Management also discussed product and distribution implications. Pearson said the combined firm would have approximately $540 billion of retirement and institutional AUM and would become a top-three provider of fixed and indexed annuities while expanding institutional capabilities, including in pension risk transfer. He said the merger would double third-party distribution to about 900 firms and add Corebridge Advisors, which he said would add roughly $20 billion of AUA to wealth management. Equitable also expects to expand its proprietary product offering to include fixed and indexed annuities and indexed universal life, Pearson said.

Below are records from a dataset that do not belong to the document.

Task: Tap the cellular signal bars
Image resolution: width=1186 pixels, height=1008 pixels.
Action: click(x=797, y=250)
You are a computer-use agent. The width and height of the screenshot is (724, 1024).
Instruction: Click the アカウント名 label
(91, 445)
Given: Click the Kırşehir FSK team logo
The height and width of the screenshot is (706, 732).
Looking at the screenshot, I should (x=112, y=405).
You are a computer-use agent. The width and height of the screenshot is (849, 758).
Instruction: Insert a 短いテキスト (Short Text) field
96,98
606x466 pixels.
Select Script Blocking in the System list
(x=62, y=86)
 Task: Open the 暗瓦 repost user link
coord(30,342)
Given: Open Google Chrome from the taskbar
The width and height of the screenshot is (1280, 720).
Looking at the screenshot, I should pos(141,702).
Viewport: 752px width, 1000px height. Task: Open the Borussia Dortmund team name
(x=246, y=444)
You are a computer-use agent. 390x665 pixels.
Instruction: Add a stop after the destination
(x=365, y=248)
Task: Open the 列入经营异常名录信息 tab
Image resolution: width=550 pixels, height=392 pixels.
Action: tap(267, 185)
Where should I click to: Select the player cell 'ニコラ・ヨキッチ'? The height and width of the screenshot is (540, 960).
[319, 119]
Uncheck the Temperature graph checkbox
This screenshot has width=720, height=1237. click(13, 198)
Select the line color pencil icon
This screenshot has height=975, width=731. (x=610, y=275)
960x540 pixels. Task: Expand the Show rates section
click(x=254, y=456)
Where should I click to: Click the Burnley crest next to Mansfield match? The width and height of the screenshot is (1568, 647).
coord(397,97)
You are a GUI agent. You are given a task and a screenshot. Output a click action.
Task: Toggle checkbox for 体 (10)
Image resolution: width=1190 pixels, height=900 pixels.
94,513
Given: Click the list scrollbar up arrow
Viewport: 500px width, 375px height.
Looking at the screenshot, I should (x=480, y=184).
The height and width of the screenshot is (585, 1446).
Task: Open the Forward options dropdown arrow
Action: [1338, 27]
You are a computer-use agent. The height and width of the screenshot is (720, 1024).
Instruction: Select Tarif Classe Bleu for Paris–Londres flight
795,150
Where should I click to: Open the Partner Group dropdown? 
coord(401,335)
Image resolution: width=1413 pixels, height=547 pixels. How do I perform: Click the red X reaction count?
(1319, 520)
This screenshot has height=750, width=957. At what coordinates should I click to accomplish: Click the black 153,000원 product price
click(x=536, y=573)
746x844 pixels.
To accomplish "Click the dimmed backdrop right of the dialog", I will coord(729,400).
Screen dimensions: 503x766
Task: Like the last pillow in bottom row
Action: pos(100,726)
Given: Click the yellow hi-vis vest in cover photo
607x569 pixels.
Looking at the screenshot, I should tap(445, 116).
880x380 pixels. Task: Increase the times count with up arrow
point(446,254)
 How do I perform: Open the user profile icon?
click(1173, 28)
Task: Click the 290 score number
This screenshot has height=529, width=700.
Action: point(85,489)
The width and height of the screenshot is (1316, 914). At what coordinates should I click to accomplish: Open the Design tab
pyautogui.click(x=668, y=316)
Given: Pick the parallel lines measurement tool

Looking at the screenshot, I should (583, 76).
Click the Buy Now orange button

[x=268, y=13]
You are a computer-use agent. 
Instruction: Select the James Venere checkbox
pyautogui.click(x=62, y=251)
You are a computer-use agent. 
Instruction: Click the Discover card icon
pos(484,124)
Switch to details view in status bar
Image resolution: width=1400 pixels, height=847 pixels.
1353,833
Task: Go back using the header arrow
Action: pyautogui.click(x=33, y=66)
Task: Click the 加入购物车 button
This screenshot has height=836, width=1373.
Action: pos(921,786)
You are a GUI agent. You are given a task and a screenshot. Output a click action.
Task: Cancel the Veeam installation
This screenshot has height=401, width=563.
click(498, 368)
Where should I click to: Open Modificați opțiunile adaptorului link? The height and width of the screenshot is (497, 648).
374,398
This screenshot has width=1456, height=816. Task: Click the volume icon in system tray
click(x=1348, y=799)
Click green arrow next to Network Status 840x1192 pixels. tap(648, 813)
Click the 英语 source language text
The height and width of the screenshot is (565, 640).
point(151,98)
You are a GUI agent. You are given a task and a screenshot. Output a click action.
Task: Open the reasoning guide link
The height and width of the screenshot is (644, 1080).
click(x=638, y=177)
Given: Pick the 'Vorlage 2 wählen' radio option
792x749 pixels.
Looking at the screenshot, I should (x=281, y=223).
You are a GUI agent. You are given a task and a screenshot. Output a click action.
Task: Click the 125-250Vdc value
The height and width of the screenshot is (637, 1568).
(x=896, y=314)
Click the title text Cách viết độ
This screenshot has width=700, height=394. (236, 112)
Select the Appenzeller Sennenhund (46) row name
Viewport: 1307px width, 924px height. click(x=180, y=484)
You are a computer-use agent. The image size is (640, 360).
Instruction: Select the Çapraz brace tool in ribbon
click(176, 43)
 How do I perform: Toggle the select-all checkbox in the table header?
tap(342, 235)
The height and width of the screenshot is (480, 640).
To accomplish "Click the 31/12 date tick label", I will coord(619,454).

Raju said it is “too early” to provide detailed guidance on purchase accounting GAAP impacts, citing moving parts such as VOBA, DAC, and fair value adjustments. He also said that while the merger will allow recognition of AB’s market value through purchase accounting, the company currently has “no change” planned to its AB ownership stake, which he described as approximately 68% to 69%.
Pearson closed by saying Equitable remains confident in its 2026 EPS growth and cash generation guidance and that the company is focused on building a “powerhouse franchise” through the Corebridge merger.
About Equitable (NYSE:EQH)
Equitable Holdings, Inc (NYSE: EQH) is a leading provider of life insurance, annuities and retirement plan services in the United States. Through its insurance subsidiary, AXA Equitable Life Insurance Company, the firm offers a broad range of permanent and term life insurance products designed to help individuals and families manage risk and build wealth. In addition, Equitable provides fixed, variable and indexed annuity solutions to support income planning in retirement, as well as a suite of group retirement and pension plan services for employers and plan sponsors.
The company also maintains an asset management arm that delivers investment strategies across equities, fixed income and alternative asset classes for both retail and institutional clients.